My older sister, Lisa, winner of school competitions, graduated from high school with honors and entered the Pedagogical Institute. She married a fellow from our barracks; her husband, Roman Sapozhnikov, became a PhD researcher in geophysics. My younger sister, Bronya, also graduated from high school and married a nice man, Misha. All her life she was tormented by the late effects of polio, and one of her legs was shorter than the other.

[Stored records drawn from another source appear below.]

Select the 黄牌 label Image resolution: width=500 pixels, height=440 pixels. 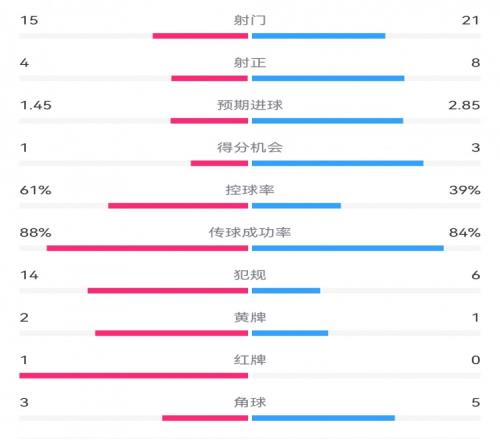click(250, 317)
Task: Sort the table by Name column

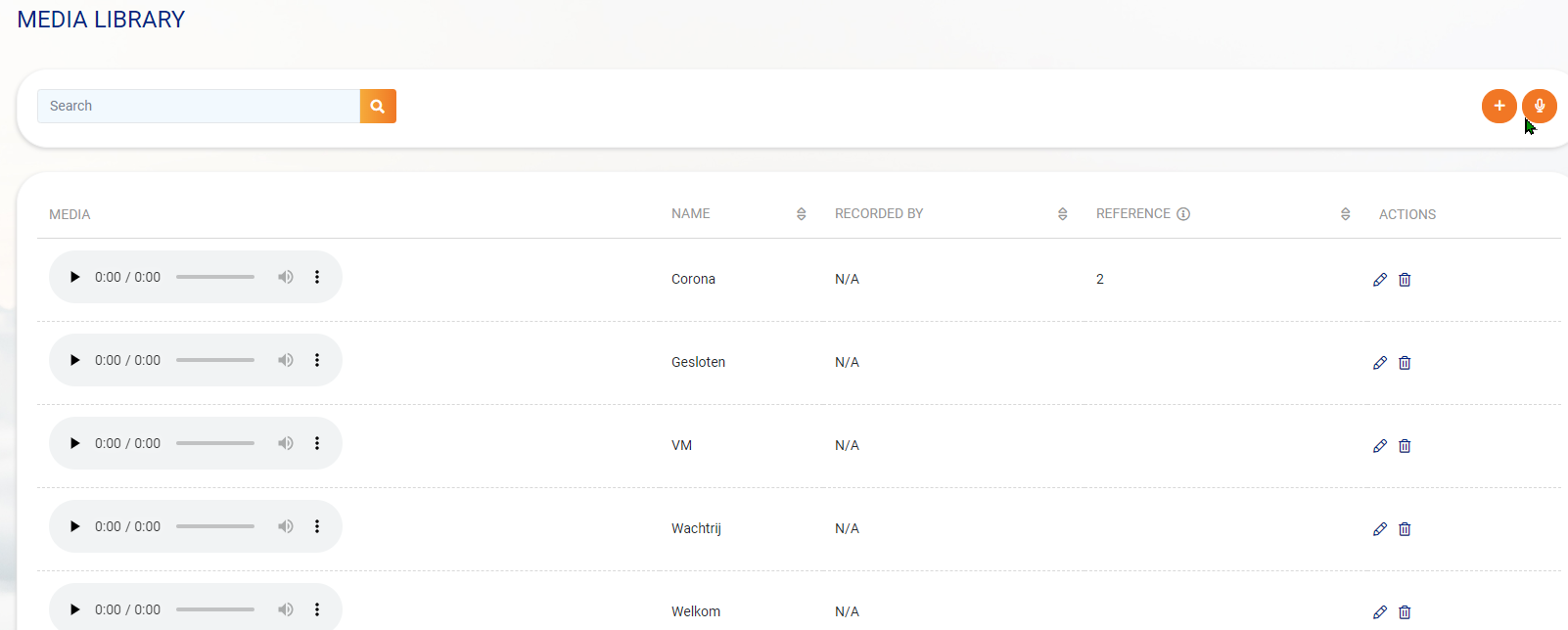Action: [x=801, y=214]
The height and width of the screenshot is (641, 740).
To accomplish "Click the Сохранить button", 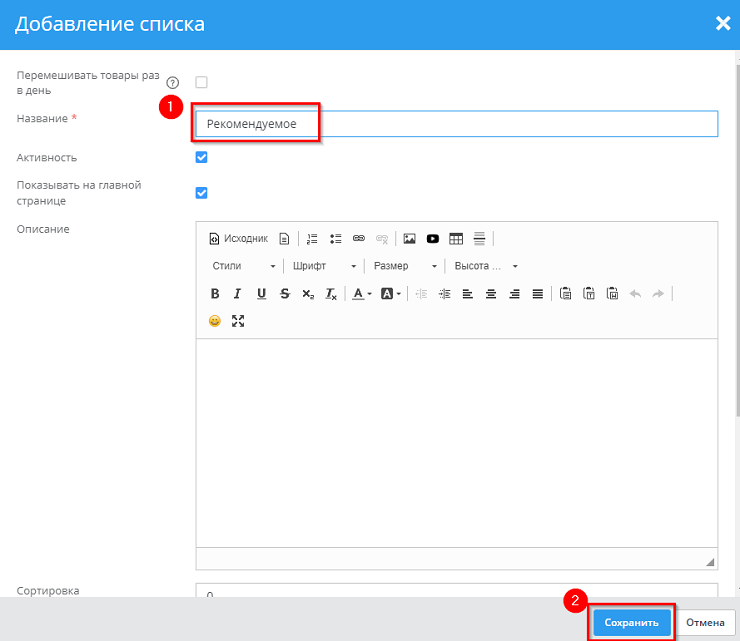I will 631,622.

The following episode happened many years later, when I became the chairwoman of the labor union at my knitting factory. I worked on the first floor of a building which had once housed a social club owned by the shoe factory club and had been converted to accommodate refugees, including myself with my mother and two sisters. One day the conversation in my office turned to the wartime, and I told my colleague, Fayna, who worked as chief accountant of the regional labor union committee, that during the war I had lived in the ground floor of the building and slept on the floor among other refugees. “And did you go to school?” Fayna asked. “Yes, I went to school number 73,” I replied. “I attended that school, too. What was the name of your homeroom teacher?” asked Fayna. I answered: “Anna Ivanovna.” “My teacher’s name was also Anna Ivanovna,” Fayna said. “So I assume we were in the same class. By the way, do you remember a girl, what was her name, she was always hungry, extremely thin, she must have died…” At first, I kept silent, and then I said: “You know, Fayna, she is alive, that girl! It’s me, Clara Katz.” Fayna became hysterical when she heard that I was that girl. She sobbed when she learned that I was alive.